ASÍ SENTENCIÓ el romano hace más de dos mil años. «Post festum, pestum et post coitum, tedium». Es la visión pesimista, realista de la vida. Traducido: «Después del festín, la fetidez; y después del coito, el tedio».
Tras los banquetes, la náusea, el vómito. Tras el coito, el aburrimiento, la dejadez, el abandono, la soledad quizá. Podría haber un lugar para la esperanza pero el romano ya sabía entonces que todo se había consumado. Seguramente en el futuro habría multitud de ocasiones para rectificar, pero Roma, su Roma, estaba perdida para siempre.
Tal y como transcurren las cosas, los avatares vitales que nos envuelven en una atmósfera de seda tóxica y letal, nosotros, como el romano, sabemos que irremediablemente el bauprés de la nave singla rumbo al caos, a las tinieblas, pero no tenemos el valor de decirlo en voz alta, de dejarlo escrito.
Esa verdad la guardamos bajo llave en un cofrecillo oculto en el más oscuro rincón de la cómoda del alma y alguna noche, en su silencio negro, en su soledad tremenda, le echamos un vistazo húmedo para cerciorarnos de que es real como nuestra respiración alterada por la ansiedad de la certeza. Al alba, tras la ducha, nos reconfortamos y salimos a las calles como si nada hubiera ocurrido.
Nos relacionamos, hablamos, amamos, jugamos a sabiendas de que todo está perdido, de que no hay vuelta atrás. La indigesta aldea global nos ha abocado a ser como dioses pero sólo en su poder de ubicuidad, de manera que, a la vez, estamos en nuestro pueblo y en todos los pueblos.
Cualquier barbanzán ha pasado estas Navidades rodeado de turrones y cadáveres, de confeti e injusticias notorias, de besos y metralla. Sin embargo con el ding dong de un reloj que el satélite nos trae desde Madrid, alzamos nuestras copas y, al igual que hace un año, brindamos por un futuro que no existe, por una paz prostituida, por un día que sólo tiene de bueno el ser mejor que el siguiente.
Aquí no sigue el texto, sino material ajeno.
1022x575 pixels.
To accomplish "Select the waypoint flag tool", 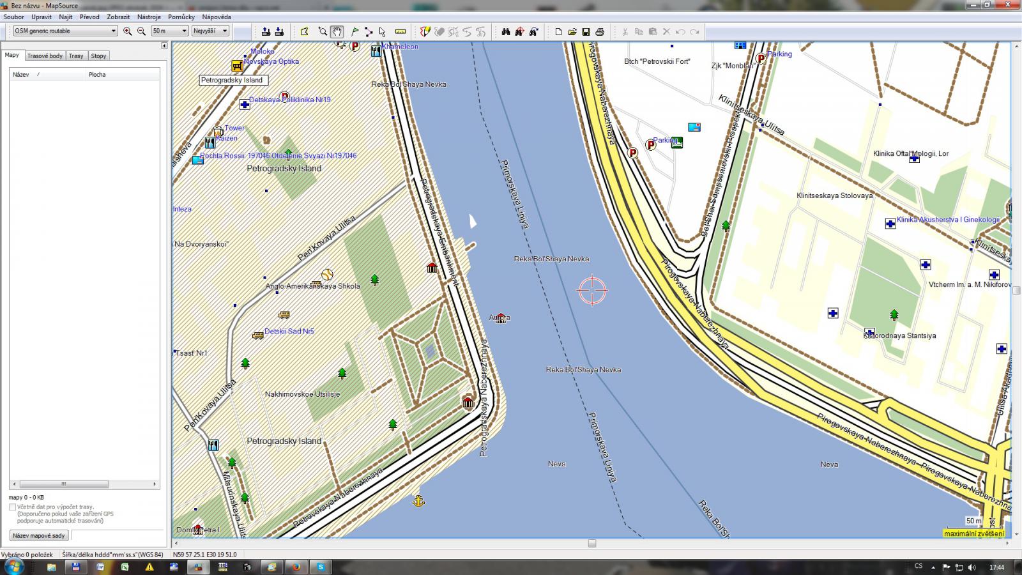I will 355,31.
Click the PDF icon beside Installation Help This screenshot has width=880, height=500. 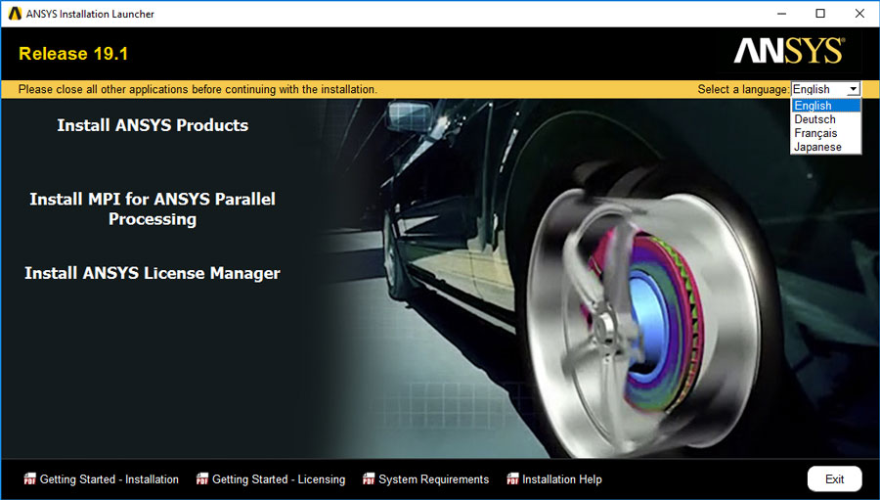(x=512, y=479)
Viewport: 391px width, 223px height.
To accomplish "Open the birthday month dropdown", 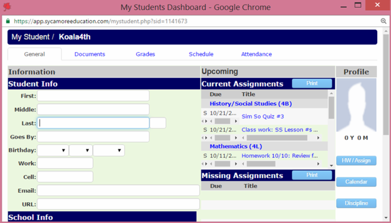I will pyautogui.click(x=52, y=151).
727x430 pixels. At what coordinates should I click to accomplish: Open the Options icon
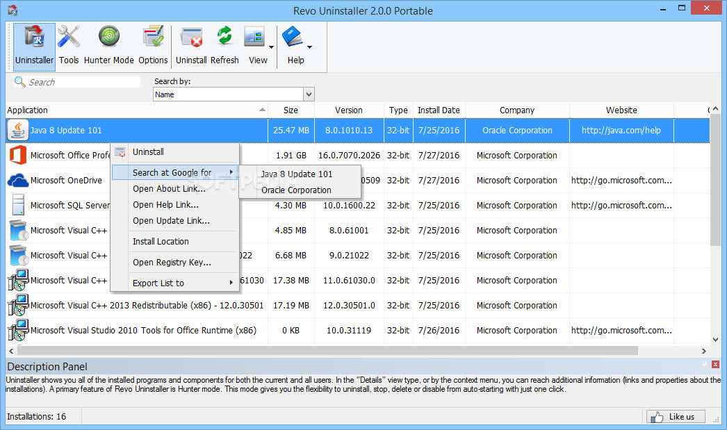(153, 44)
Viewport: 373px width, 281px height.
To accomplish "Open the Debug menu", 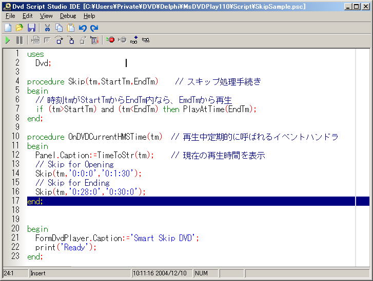I will 68,16.
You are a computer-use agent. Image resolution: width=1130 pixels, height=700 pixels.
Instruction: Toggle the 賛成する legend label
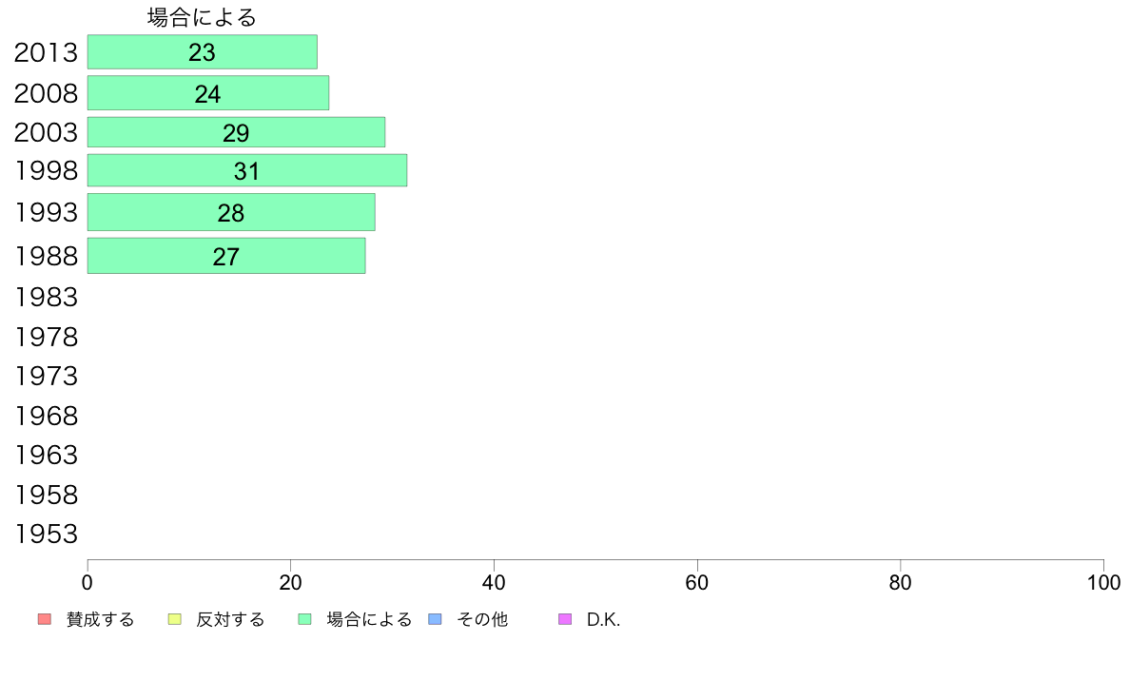point(100,620)
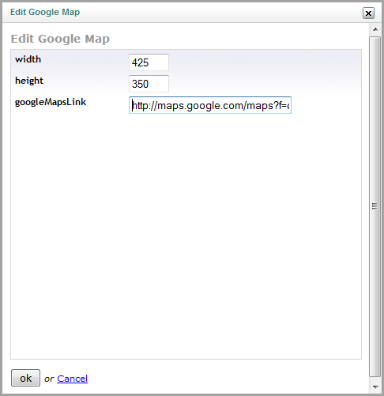Click the Cancel link
Image resolution: width=384 pixels, height=396 pixels.
[x=72, y=379]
«Post festum, pestum…», dijo el romano y sobre su cabeza se abatieron las columnas del Capitolio pulverizadas por el hambre de los hombres del este que huían del frío y la miseria.
Hoy huyen de la injusticia los hombres del sur y del norte, del este y del oeste, y los césares aseguran sus fronteras. No han aprendido nada del romano. No saben aún hoy, con todos sus ordenadores y misiles, que el ser humano, su clamor, es invisible e inmortal, y está condenado a sobrevivir a todas las manifestaciones de poder por omnímodas que estas sean. Una civilización que asiste impávida a la tortura, al escarnio, al asesinato, al robo, al abuso de la fuerza, no tiene futuro. Es una civilización muerta.
Por eso no es necesario salir de Noia, de Boiro o de Ribeira para saber del devenir del mundo., Todo está en tu casa y en la casa de al lado. También al otro lado de la calle y en los barrios periféricos. Todo está ahí, y en las plazas se sigue azotando a culpables e inocentes por igual.
Han cambiado los instrumentos de tortura pero el alma y el cuerpo son llagados con más saña. Desde el poder se ríen de los que piden justicia. Desde los altos tronos se mofan de los que reivindican su derecho. Y todo sucede en un ambiente insolidario, distante y frío como el iceberg que acuchilló el Titanic .
Por eso no salgo de Noia ni de mi infancia. Retorno frecuentemente a ella no porque la nostalgia me invada hasta el sentimentalismo, sino porque fue mi único día feliz. Entonces era inocente y sólo los inocentes son felices. Los fatuos se esfuerzan hasta el patetismo por parecerlo, pero la advirtió el romano: «Post festum, pestum et post coitum, tedium».